* _Lista de tareas_
#1 Decide si cada afirmación concuerda con el texto sobre el Titanic y justifica tu respuesta (sí o no) con una cita literal: (a) El techo del comedor producía el efecto de la luz de un sol crepuscular. (b) Se salvó un 36 por 100 de los pasajeros de tercera. (c) Los marineros hicieron ejercicios de salvamento con los botes.
#2 Traduce al inglés esta oración del texto sobre el Titanic: "En el Titanic había demasiados cocineros y criados, y pocos marineros."
#3 Imprime sin cambios el fragmento del texto sobre el Titanic que empieza por "Los marineros del" y sigue hasta "momento de embarcar.".

* _Texto proporcionado_
┏━━

Pero ¿por qué la Compañía
White Star no dotó espontáneamente a su navio de los botes que necesitaba?
Sencillamente Es porque en la construcción del barco se había sacrificado todo
al servilismo capitalista da los propietarios de la Compañía respecto de los
multimillonarios norteamericanos.
No había botes porque la
Compañía había sacrificado el espacio que hubieran ocupado los botes de
salvamento á los caprichos de los millonarios. Al mismo tiempo que se habían
acumulado en el Titanio todos los caprichos halagadores de un amor pueril al
lujo, se habían descuidado las precauciones más elementales contra el posible
desastre.
En el Titanio había un
comedor cuyo techo producía el efecto de la luz tibia de un sol crepuscular,
aun en medio de la lluvia y la niebla de la inclemente Naturaleza. Había un
jardín de palmeras, en el que también crecían viñedos; había un baño para
nadar; había juegos de tenis; había habitaciones para las lunas de miel de los
millonarios, que se alquilaban por 850 libras esterlinas para un viaje de
cuatro días. Pero no había botes salvavidas.
No había bastantes botes
salvavidas porque eran demasiados los baños, los jardines, los paseos, los
salones. Si hubiera habido menos oportunidades para que nadasen a bordo los
pasajeros de primera clase no habrían necesitado nadar fuera de bordo tantos
pasajeros de tercera.
Y es el caso que han muerto
demasiados pasajeros de tercera. La proporción de los pasajeros de primera
salvados ha sido de un 61 por 100; la de los salvados de segunda, 36 por 100;
la de los de tercera, 23 por 100; la de los tripulantes, 22 por 100. Estas
cifras son ominosas. La Época puede repetir su famoso dicho: «Afortunadamente,
los pasajeros eran de tercera», con sólo añadir: «La mayoría de los pasajeros.»
Pero no ocurrió tan sólo que no hubieran bastantes botes. También faltaban marineros
hábiles que supieran manejarlos.
En el Titanic había demasiados cocineros y
criados, y pocos marineros. Hubo bote de los salvados en el que sólo remaron
las mujeres. No había en él hombres que pudieran remar. Faltaban marineros. La
Compañía se había cuidado de procurar a los millonarios cocineros, criados y
músicos, no de que el barco estuviese manejado por gente hábil. Es el proceso
capitalista, que convierte en criados y en parásitos á los obreros útiles.
Los marineros del Titanic
debían haber hecho con los botes ejercicios de salvamento. No los hicieron.
Cuando llegó el momento de arriarlos, tuvieron quo fiarse a su memoria para
recordar los números que se les había designado en el momento de embarcar.

┗━━

* _Datos proporcionados_
┏━━

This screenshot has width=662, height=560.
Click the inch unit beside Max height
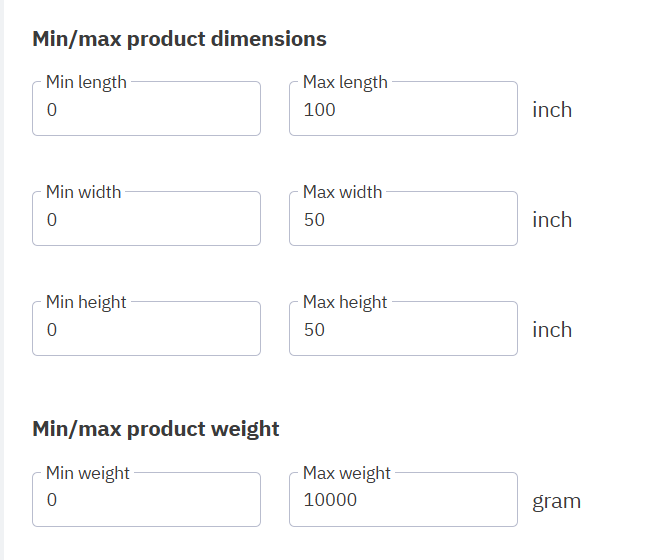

┗━━

* _Soluciones_
#1
(a) Sí: "comedor cuyo techo producía el efecto de la luz tibia de un sol crepuscular".
(b) No: "la de los de tercera, 23 por 100".
(c) No: "debían haber hecho con los botes ejercicios de salvamento. No los hicieron."

#2 On the Titanic there were too many cooks and servants, and few sailors.

#3
Los marineros del Titanic
debían haber hecho con los botes ejercicios de salvamento. No los hicieron.
Cuando llegó el momento de arriarlos, tuvieron quo fiarse a su memoria para
recordar los números que se les había designado en el momento de embarcar.